Mengendarai Ferrari, Tapi Terjebak dalam 'Neraka Dunia': Refleksi Akhir Tahun Seorang Pembuat Kekayaan
Di tengah kesuksesan finansial yang luar biasa, termasuk melunasi utang, pertumbuhan bisnis empat kali lipat, dan membeli Ferrari, penulis justru merasa tidak bahagia. Refleksi akhir tahun ini mengungkap bahwa obsesi pada uang dan peringkat telah mengubahnya menjadi budak permainan kekayaan. Kecanduan pada stimulasi dopamin dari media sosial dan pola pikir "setiap membuka aplikasi ada peluang" membuatnya terjebak dalam siklus 24 jam tanpa henti untuk mencari lebih banyak kesempatan.
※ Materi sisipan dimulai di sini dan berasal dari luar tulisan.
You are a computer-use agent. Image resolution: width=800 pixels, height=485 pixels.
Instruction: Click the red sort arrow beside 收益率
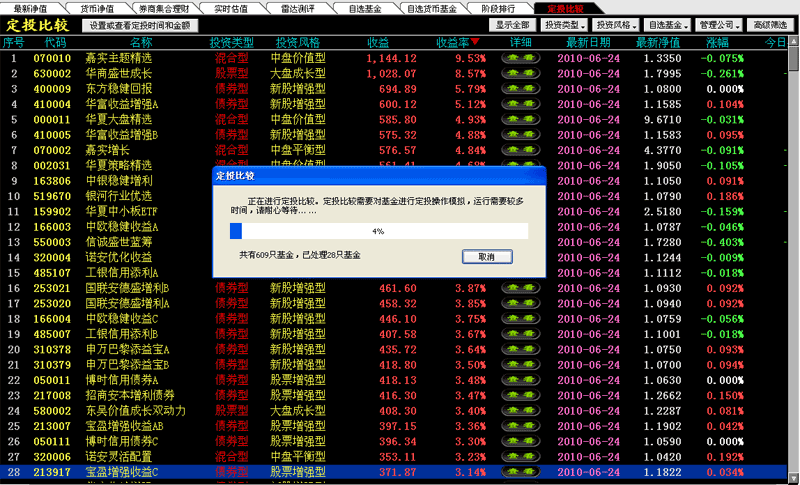point(475,42)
Penulis menyadari perlunya perubahan: memprioritaskan kreasi daripada konsumsi, mengurangi multitasking dengan fokus pada satu peran waktu dua jam untuk satu peran, serta menerapkan aturan offline setelah pukul 19:00 setiap hari. Kunci utamanya adalah menemukan keseimbangan antara memanfaatkan peluang digital tanpa kehilangan jati diri dan nilai-nilai kehidupan nyata. Pesan intinya: mengejar pertumbuhan finansial itu penting, tetapi jangan lupakan hal-hal lain yang benar-benar berharga dalam hidup.